**DESCRIPTION OF THE TASK:**
In the forum thread below about Australia's most aggressive snake, how many taipans does AlexN say he has handled, and how many of them were female?

-- TEXT EXCERPT start --

# most aggressive aussie snake?



## snowsnake (Sep 24, 2009)

ive been told that the eastern brown is the most aggressive snake in australia, but some tell me its others, but personally i think its the eastern brown, i just wanted to know from the experts
cheers malik


----------



## Acrochordus (Sep 24, 2009)

snowsnake said:


> ive been told that the eastern brown is the most aggressive snake in australia, but some tell me its others, but personally i think its the eastern brown, i just wanted to know from the experts
> cheers malik


Ever snake can be aggressive if it fells threatened, but most likely it will try to escape then stand up to you. The last thing it wont's to do is to bite it would much rather escape then have a confrontation.
Thanks Tim.


----------



## redbellybite (Sep 24, 2009)

I would say it is a very nervous snake and it over reacts very quickly if feeling threatened ...it is certainly one of the most dangerous snakes to encounter ...


----------



## AlexN (Sep 24, 2009)

female coastal taipan or inland taipan when startled would perhaps be the most aggressive i've encountered. The eastern brown can be super skitish, and strike very wildly with little warning when scared or being attacked.


----------



## notechistiger (Sep 24, 2009)

Why female coastal taipan and not males too, AlexN?


----------



## AlexN (Sep 24, 2009)

Female taipans are all insane... (as with many species  ) as I said, in my experience.. I've seen/handled a few taipans here and there, and in my experience, of handling 4 taipans, 3 female, one male, the females are a lot more jumpy. a lot more likely to get highly agitated when confronted... They are just... Nuts...


----------



## ShaneBlack (Sep 24, 2009)

The most defensive Australian snake in my experience are palmerston jungles. Eastern browns are pussycats compared to them.


----------



## snakelady-viper (Sep 24, 2009)

Swamp snakes can be a bit agro. prefere to catch an eastern brown


----------



## Snake Catcher Victoria (Sep 24, 2009)

To many variables to try to narrow it down to one species.
I dont think the sex of the snake has anything to do with it.
Time of the year, temps and humidity could see snakes becoming more defensive than other times.
If the snake has already been harrassed and the you come across it then it dosnt matter what species it is, it will have a go if it feels threatened.
Brown snakes are common, smart, fast and just a bit unpredictable.
They will all usually flee if given a chance, rather than fight though.


> Ever snake can be aggressive if it fells threatened, but most likely it will try to escape then stand up to you. The last thing it wont's to do is to bite it would much rather escape then have a confrontation.
> Thanks Tim.


Tim nailed it.


----------



## Freemason2250 (Sep 24, 2009)

2 words

Blind Snake:lol:


----------



## Kersten (Sep 24, 2009)

-- TEXT EXCERPT end --
-- EXTRACTED ENTRIES start --

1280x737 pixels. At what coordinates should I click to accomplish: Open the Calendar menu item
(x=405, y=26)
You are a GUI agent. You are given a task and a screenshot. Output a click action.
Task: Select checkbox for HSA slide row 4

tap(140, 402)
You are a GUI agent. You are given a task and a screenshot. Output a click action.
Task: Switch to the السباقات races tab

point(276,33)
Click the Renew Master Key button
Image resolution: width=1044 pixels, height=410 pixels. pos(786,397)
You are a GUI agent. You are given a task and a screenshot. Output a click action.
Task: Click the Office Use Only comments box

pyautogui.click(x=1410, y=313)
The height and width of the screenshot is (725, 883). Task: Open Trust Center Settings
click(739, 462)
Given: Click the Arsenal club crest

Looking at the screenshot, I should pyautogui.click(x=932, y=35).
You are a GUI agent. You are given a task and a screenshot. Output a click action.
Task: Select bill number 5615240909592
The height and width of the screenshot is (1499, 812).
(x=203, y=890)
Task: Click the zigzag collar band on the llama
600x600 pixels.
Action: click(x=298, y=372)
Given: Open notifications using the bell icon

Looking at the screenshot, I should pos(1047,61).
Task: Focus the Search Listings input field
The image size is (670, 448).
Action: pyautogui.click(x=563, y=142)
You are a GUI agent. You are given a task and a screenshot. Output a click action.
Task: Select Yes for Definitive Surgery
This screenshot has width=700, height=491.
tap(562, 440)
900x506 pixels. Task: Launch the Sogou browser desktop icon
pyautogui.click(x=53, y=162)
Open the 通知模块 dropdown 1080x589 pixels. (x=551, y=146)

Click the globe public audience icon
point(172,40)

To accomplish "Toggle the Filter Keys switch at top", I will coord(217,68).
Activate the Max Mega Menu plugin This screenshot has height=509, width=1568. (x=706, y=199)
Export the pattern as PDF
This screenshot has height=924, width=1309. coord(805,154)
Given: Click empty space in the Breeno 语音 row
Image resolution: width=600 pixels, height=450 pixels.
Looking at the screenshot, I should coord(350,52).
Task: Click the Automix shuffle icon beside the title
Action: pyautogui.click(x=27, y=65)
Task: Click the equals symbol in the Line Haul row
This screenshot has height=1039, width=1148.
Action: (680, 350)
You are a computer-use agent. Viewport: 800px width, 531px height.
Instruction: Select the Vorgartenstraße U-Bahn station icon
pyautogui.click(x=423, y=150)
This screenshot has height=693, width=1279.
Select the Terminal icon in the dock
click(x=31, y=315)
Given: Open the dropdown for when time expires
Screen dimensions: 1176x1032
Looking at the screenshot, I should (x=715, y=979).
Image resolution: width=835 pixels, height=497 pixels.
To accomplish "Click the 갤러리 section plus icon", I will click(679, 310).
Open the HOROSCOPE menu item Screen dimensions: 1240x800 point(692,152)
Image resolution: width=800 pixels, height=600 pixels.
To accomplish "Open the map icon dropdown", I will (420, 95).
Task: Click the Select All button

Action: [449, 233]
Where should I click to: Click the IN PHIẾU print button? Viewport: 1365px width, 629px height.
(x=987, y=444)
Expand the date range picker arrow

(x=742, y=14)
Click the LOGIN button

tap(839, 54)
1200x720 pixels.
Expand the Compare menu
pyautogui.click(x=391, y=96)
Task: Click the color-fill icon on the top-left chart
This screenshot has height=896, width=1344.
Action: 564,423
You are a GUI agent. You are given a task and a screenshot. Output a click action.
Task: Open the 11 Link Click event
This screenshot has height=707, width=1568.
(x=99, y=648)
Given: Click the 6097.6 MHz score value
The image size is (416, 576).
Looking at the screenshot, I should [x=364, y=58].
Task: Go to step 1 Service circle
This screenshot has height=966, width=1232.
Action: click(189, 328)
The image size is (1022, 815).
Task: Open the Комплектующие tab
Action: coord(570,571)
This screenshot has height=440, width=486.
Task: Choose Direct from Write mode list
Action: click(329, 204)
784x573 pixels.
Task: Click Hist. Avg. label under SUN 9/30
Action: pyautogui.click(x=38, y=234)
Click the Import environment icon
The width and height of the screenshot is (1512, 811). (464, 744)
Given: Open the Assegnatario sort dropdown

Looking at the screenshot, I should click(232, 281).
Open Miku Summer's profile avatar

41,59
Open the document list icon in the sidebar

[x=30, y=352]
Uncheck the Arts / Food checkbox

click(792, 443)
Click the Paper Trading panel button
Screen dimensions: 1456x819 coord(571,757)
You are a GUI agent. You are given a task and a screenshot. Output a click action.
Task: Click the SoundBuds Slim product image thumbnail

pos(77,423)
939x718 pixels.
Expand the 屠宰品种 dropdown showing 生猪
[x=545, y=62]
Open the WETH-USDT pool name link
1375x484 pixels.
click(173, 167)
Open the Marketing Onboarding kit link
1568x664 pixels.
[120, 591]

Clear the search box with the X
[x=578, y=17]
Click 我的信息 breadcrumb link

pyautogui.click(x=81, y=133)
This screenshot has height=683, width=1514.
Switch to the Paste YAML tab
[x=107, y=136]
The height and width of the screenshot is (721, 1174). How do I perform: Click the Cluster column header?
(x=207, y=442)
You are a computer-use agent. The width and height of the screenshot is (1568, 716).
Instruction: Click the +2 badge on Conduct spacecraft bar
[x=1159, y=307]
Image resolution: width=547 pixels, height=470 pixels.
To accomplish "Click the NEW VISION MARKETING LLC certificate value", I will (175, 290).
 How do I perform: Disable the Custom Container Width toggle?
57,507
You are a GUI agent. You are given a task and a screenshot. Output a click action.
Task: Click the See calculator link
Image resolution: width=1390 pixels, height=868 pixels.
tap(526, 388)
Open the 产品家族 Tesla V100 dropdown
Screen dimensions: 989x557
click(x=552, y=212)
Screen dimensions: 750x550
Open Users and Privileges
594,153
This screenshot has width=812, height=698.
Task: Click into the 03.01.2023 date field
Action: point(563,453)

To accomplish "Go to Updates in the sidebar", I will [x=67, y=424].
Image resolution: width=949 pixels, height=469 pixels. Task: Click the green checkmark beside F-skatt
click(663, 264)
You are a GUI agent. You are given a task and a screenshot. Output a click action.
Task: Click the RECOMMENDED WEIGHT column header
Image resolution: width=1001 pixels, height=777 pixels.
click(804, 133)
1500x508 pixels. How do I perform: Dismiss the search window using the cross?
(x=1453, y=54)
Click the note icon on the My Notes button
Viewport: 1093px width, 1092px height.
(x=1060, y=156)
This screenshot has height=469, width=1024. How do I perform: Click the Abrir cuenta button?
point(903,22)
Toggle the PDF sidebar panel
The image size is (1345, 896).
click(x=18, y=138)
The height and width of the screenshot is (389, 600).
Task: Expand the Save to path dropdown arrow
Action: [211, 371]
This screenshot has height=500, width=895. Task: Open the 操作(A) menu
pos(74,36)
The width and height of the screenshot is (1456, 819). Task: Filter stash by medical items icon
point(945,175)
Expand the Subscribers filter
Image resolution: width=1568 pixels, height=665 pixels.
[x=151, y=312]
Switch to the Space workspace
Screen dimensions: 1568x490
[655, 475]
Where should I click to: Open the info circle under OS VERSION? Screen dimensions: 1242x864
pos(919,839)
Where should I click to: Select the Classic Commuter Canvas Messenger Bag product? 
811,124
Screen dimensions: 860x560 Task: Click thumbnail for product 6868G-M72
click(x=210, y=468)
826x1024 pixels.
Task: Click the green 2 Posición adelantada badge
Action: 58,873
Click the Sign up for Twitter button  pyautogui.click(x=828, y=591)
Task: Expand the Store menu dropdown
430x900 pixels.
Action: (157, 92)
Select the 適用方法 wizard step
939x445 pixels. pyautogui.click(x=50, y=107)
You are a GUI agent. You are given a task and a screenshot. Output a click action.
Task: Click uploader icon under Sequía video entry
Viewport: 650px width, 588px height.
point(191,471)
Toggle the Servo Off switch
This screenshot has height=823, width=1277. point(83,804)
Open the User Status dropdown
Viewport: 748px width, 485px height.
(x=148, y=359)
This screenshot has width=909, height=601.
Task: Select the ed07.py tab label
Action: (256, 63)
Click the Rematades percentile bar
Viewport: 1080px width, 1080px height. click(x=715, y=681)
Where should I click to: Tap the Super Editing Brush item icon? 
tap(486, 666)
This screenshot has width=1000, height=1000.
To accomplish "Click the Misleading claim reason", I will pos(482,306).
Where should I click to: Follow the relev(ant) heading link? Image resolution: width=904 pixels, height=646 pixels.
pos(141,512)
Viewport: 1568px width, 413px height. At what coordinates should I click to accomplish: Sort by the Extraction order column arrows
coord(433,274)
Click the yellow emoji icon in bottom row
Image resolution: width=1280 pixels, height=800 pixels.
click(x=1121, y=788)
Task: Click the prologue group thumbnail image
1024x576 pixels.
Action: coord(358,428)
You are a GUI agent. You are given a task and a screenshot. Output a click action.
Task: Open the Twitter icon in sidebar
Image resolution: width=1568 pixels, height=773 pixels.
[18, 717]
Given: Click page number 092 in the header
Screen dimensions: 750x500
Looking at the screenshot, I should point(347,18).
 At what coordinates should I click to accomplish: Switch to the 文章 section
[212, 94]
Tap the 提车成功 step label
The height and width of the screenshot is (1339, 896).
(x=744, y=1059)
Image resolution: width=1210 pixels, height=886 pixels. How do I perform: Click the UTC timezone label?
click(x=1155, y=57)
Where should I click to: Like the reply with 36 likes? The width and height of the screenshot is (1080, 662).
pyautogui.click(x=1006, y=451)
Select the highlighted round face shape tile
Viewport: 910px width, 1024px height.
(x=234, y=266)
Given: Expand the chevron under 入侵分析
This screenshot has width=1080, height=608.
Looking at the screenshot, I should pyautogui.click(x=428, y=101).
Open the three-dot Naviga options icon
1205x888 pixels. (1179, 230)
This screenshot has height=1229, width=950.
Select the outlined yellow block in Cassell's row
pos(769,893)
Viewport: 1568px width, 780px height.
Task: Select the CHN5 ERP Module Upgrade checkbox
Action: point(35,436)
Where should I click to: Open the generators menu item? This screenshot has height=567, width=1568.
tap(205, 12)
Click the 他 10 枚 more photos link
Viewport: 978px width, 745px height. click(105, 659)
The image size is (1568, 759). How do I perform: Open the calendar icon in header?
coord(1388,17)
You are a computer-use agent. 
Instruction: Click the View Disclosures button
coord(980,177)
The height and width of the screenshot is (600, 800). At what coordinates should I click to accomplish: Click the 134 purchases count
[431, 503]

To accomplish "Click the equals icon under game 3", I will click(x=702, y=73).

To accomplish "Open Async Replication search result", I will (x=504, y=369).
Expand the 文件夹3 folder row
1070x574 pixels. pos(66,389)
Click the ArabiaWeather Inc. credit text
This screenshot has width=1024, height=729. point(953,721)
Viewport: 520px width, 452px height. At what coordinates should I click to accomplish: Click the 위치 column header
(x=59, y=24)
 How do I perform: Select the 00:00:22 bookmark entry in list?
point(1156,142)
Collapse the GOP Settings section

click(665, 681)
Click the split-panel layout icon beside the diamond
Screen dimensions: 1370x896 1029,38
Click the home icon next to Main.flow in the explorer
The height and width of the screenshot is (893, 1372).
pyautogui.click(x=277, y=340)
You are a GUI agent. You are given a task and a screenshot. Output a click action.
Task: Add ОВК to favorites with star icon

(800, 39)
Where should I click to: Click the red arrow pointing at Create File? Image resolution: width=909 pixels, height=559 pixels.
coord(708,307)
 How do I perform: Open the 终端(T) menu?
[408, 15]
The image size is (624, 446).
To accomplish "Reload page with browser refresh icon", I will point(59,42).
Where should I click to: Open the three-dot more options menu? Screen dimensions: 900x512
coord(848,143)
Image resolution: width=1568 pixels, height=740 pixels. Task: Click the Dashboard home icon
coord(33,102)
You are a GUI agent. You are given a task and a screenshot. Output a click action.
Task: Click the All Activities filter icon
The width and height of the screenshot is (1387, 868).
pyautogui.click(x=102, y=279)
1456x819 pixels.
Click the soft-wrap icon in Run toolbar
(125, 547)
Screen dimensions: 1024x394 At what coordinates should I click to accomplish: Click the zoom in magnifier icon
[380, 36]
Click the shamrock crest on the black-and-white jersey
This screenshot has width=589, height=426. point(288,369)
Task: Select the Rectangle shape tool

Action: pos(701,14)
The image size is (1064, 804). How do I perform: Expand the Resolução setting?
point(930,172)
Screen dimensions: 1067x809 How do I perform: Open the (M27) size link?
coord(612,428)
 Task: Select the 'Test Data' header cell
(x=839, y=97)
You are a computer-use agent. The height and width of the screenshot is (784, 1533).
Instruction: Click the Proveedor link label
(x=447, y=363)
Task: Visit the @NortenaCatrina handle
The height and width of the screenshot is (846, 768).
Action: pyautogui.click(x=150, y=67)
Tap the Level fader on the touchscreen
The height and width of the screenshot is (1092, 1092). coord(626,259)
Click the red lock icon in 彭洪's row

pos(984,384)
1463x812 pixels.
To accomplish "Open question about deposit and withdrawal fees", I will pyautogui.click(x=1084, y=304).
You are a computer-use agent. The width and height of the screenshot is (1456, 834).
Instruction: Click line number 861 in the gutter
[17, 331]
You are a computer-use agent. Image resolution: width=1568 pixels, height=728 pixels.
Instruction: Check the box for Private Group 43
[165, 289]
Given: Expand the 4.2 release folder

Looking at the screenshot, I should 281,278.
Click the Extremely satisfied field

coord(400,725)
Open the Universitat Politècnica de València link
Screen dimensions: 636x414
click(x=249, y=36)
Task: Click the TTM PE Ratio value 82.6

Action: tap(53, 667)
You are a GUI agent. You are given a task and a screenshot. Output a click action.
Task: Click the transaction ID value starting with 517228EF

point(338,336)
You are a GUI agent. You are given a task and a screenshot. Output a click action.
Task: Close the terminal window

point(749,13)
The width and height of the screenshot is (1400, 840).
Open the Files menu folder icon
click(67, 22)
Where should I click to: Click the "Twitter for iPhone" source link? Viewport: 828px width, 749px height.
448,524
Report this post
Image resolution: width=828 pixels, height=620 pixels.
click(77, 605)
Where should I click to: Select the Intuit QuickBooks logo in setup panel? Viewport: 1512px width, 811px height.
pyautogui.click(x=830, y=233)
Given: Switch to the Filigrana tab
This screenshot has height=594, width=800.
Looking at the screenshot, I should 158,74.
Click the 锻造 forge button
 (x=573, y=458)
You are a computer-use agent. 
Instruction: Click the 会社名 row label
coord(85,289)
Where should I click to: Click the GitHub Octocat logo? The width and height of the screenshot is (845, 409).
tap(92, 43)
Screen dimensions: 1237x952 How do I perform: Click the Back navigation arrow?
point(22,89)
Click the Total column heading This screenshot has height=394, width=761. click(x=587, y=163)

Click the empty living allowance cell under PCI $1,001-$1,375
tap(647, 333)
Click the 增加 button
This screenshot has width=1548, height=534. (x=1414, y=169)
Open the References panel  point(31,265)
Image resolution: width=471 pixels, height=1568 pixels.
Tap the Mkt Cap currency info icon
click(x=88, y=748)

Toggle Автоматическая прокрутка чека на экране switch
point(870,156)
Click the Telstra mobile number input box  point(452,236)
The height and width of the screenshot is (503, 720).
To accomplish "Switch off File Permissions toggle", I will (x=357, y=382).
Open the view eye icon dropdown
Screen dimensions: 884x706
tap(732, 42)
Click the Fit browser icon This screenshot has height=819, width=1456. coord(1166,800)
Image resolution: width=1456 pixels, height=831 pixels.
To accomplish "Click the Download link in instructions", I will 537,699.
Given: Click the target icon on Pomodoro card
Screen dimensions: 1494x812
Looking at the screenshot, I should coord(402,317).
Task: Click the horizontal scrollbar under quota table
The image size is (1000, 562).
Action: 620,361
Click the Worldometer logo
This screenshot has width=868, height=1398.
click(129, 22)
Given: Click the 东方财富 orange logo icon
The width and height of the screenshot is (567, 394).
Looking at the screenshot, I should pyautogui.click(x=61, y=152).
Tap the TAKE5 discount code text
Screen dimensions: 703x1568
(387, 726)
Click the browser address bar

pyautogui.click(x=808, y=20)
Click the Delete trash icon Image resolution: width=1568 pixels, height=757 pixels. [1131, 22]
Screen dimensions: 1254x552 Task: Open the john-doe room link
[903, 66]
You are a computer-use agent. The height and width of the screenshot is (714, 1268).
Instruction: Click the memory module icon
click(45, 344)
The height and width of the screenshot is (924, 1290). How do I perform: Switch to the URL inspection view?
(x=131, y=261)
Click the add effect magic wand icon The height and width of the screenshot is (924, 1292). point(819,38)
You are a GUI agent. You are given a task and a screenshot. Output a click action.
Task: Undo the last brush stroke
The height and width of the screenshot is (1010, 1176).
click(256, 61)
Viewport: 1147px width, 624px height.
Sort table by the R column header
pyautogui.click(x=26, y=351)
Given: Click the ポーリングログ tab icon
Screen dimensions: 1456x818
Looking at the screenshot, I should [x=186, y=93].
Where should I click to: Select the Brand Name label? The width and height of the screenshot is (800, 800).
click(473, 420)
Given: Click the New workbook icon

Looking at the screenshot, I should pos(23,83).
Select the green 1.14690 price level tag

-- EXTRACTED ENTRIES end --

**THE ANSWER:**
Four taipans, three of which were female.